Small, Freestanding Windows Executables (2016) - peter_d_sherman
https://nullprogram.com/blog/2016/01/31/
======
peter_d_sherman
Excerpt:

"My usual go to for C/C++ on Windows is Mingw-w64, which has greatly suited my
needs the past couple of years. It’s packaged on Debian, and, when combined
with Wine, allows me to fully develop Windows applications on Linux. Being
GCC, it’s also great for cross-platform development since it’s essentially the
same compiler as the other platforms. The primary difference is the interface
to the operating system (POSIX vs. Win32).

However, _it has one glaring flaw inherited from MinGW: it links against
msvcrt.dll_ , an ancient version of the Microsoft C runtime library that
currently ships with Windows. Besides being dated and quirky, it’s not an
official part of Windows and never has been, despite its inclusion with every
release since Windows 95. Mingw-w64 doesn’t have a C library of its own,
instead patching over some of the flaws of msvcrt.dll and linking against it.

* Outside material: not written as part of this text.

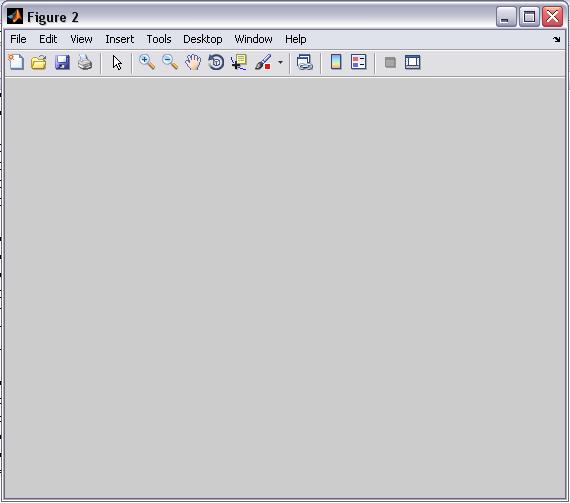Activate the Data Cursor tool
This screenshot has height=503, width=570.
coord(239,63)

Since so much depends on msvcrt.dll despite its unofficial nature, it’s
unlikely Microsoft will ever drop it from future releases of Windows.
_However, if strict correctness is a concern, we must ask Mingw-w64 not to
link against it_. An alternative would be PlibC, though the LGPL licensing is
unfortunate. Another is Cygwin, which is a very complete POSIX environment,
but is heavy and GPL-encumbered.

Sometimes I’d prefer to be more direct: skip the C library altogether and talk
directly to the operating system. On Windows that’s the Win32 API. Ultimately
I want a tiny, standalone .exe that only links against system DLLs."